PPS. Read the other post on this topic, it's good and scientific and wasn't written by a 17 year-old trying to be funny.

18 September, 2007

What about plants?

This is a question I sometimes hear (though I have no reason on Earth why...).

What about plants? They feel pain too!

Let me take this piece by piece.

First, you have a factually incorrect premise and a logically incorrect premise: that plants feel pain (factual) and that if plants felt pain, and we eat plants, then it's not wrong to eat animals (logical).

The factual premise is wrong, well, because of science and because of common sense. First, the science-y part of it is broken up into three parts: behavioural, evolutionary, and anatomical.

Behavioural: Even mollusks will pull away from a painful touch. Clams will snap closed; bees will start stinging more easily; fish will writhe. Yet, plants do none of these things. Part of the reason that we know animals feel pain is that they show it - yes, even cows, if you know what to look for! Plants cannot scream, writhe, pull away, or move at all to get away from pain. This leads us to the next segment...
Evolutionary: Plants can't move. They can grow, but they can't move. (Corals are, believe it or not, collections of animals, so they don't count.) So why would they have any reason to develop or retain the ability to feel pain? Not only that, but being in pain constantly - say, from being eaten by bugs - tends to send someone into shock, unable to function. All plants that had the ability to feel pain would have died out because they wouldn't have been able to function. Sure, they'd respirate and whatnot, but they wouldn't actually be able to do anything. And that leads us to the last segment...
Anatomical: Yes, surprisingly, having a central nervous system doesn't mean much (mollusks, clams, mussels, etc. can feel pain; they just react to it later because they have a nerve net rather than a CNS); having a nervous system does. One must have nerves that transmit pain to feel pain, as well as the neurotransmitters to feel pain with; and no, the veins you see on plant leaves are not nerves. Das Ende.

Then there is the common sense argument: do you really believe that slicing a lettuce in half is the same as slicing a dog in half? (Hint: if you said "yes" to this, you're lying or off your meds.)

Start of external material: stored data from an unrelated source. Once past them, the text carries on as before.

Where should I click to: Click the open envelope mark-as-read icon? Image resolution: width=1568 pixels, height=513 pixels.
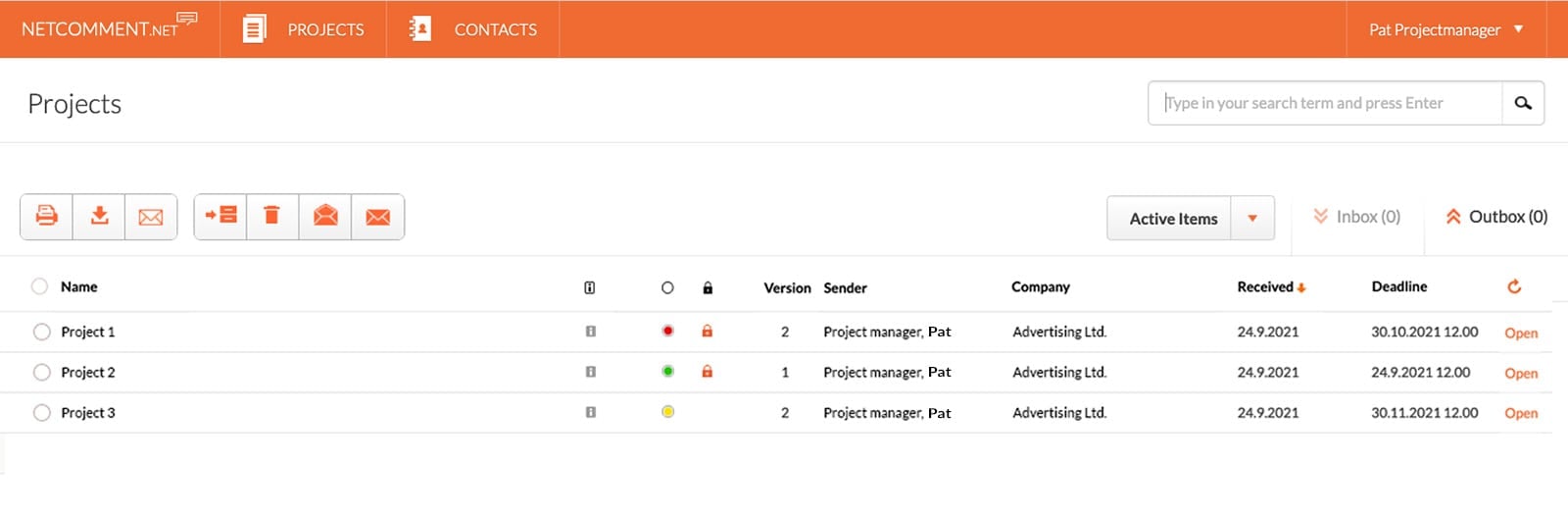(x=325, y=216)
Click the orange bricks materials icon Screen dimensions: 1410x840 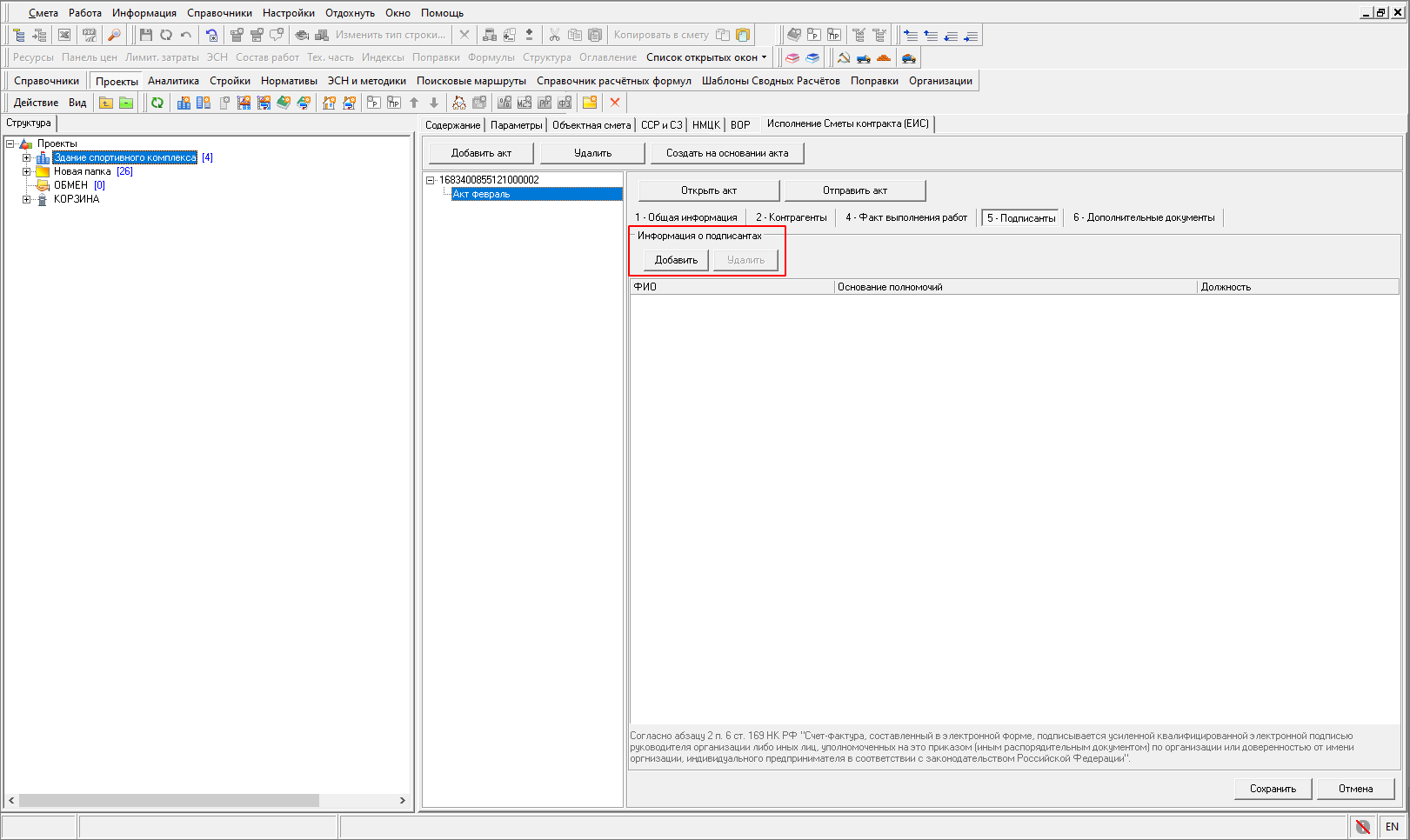coord(884,58)
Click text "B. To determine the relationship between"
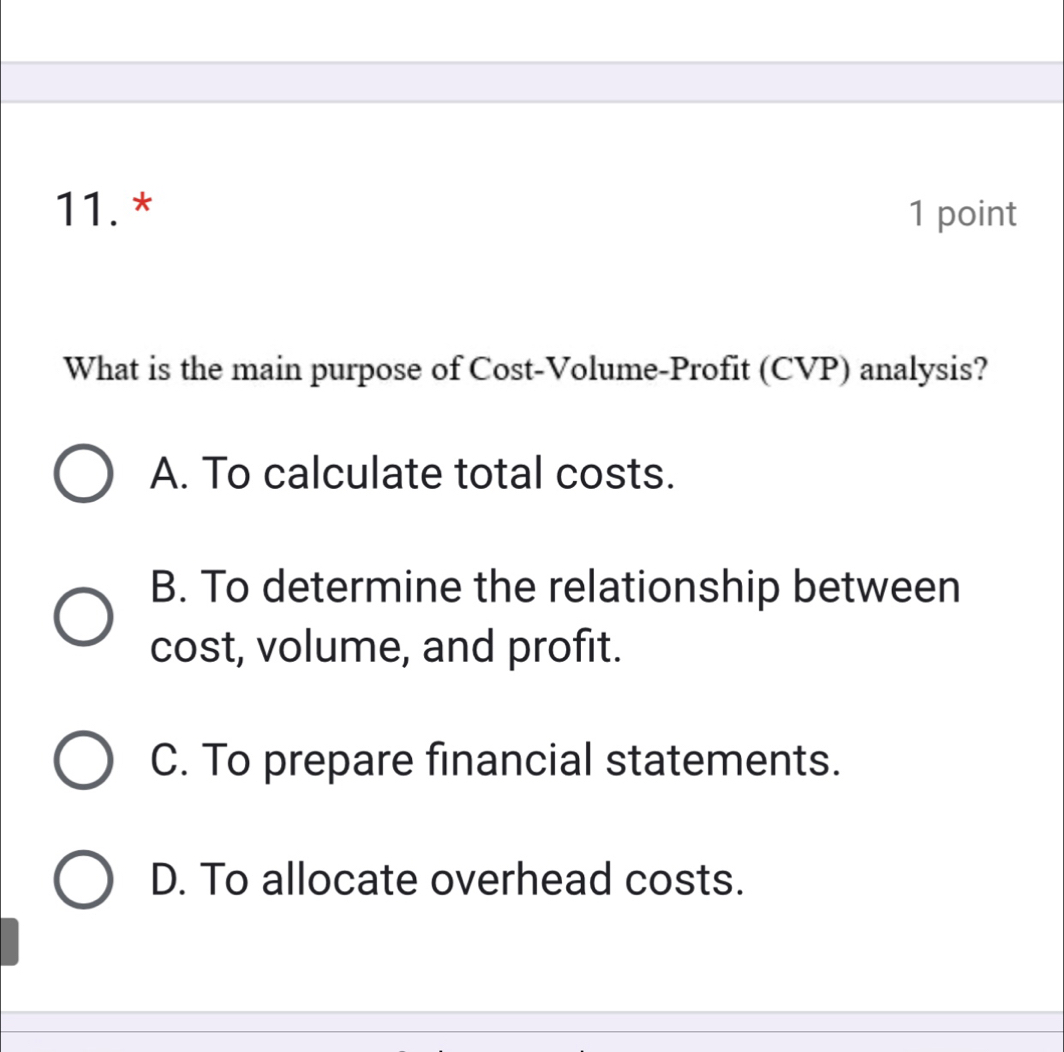 click(x=555, y=587)
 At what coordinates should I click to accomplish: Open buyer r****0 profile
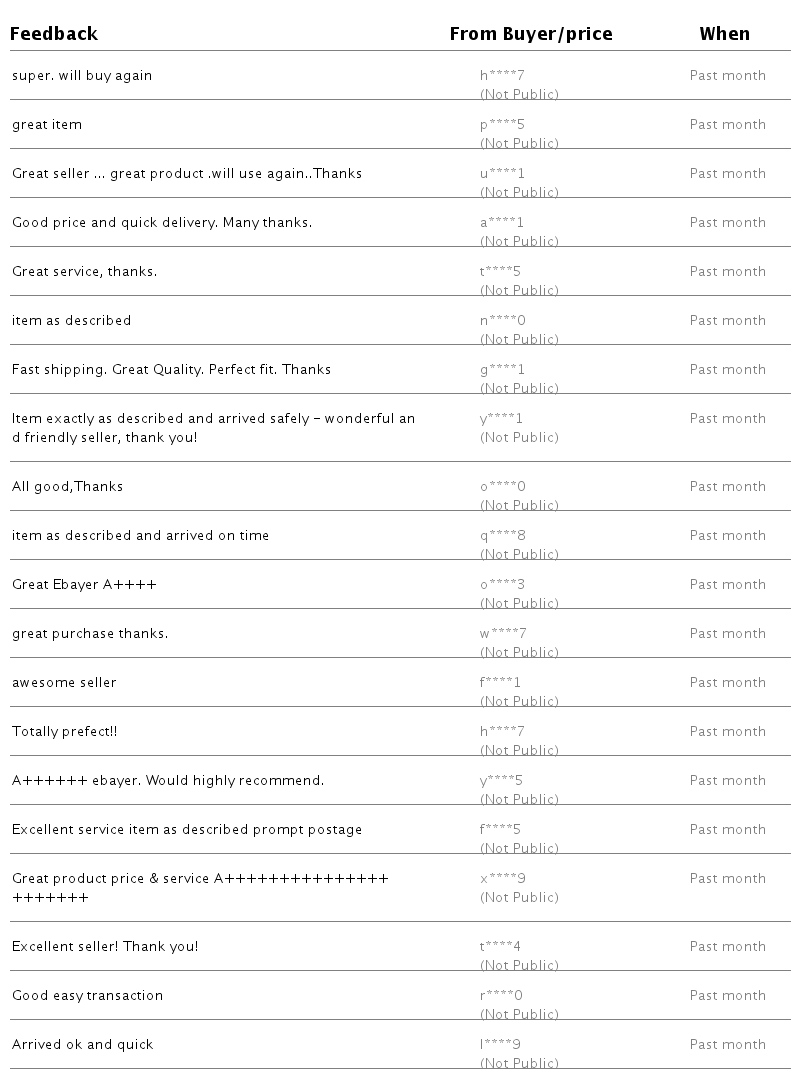pyautogui.click(x=501, y=996)
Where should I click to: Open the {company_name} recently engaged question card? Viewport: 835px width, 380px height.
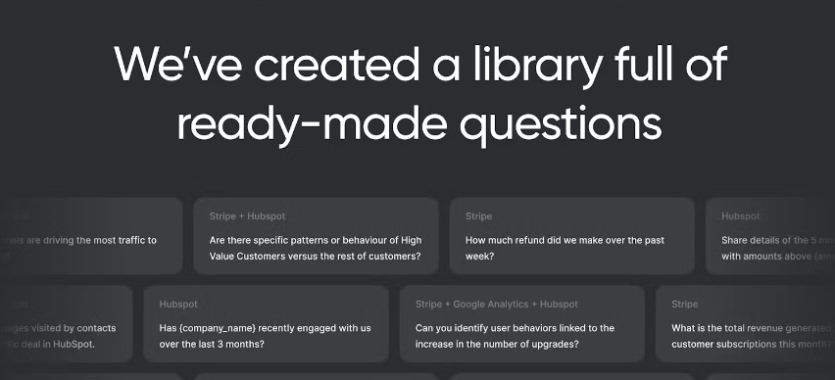click(x=266, y=324)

The second fallacious premise - that it can't be wrong to eat animals if plants feel pain and we eat those too - stands on the idea that veganism is impossible to do "perfectly" unless you're dead - it's used as an excuse to not go vegan, and nothing more. All of you out there who are reading this know that, because you've had it used on you or you've used it. But if you do really believe it, think about this:

It kills more plants to eat animals than it does to just eat plants.

Yep, that's right. It's not even, it's not balanced. It takes 10+ pounds of wheat to have a cow pack on a pound of flesh (let's remember that there's a someone in the equation, eh?), three lbs. for chickens. Meanwhile, us vegans are happily chowing down on that lb. of wheat ourselves, while the carnists are eating a lb. of steak and along with it, those 10+ lbs. of wheat. (I'll let someone else do the environmental implications of "grass-fed" cow flesh.)

So, if you're really concerned about plants, the best thing to do is, yep, go vegan! Or fruitarian, since theoretically you don't have to kill any plants to remain on that diet. (Go to http://fruitarian.org for more. ;))

Remember... don't get mad... get vegan!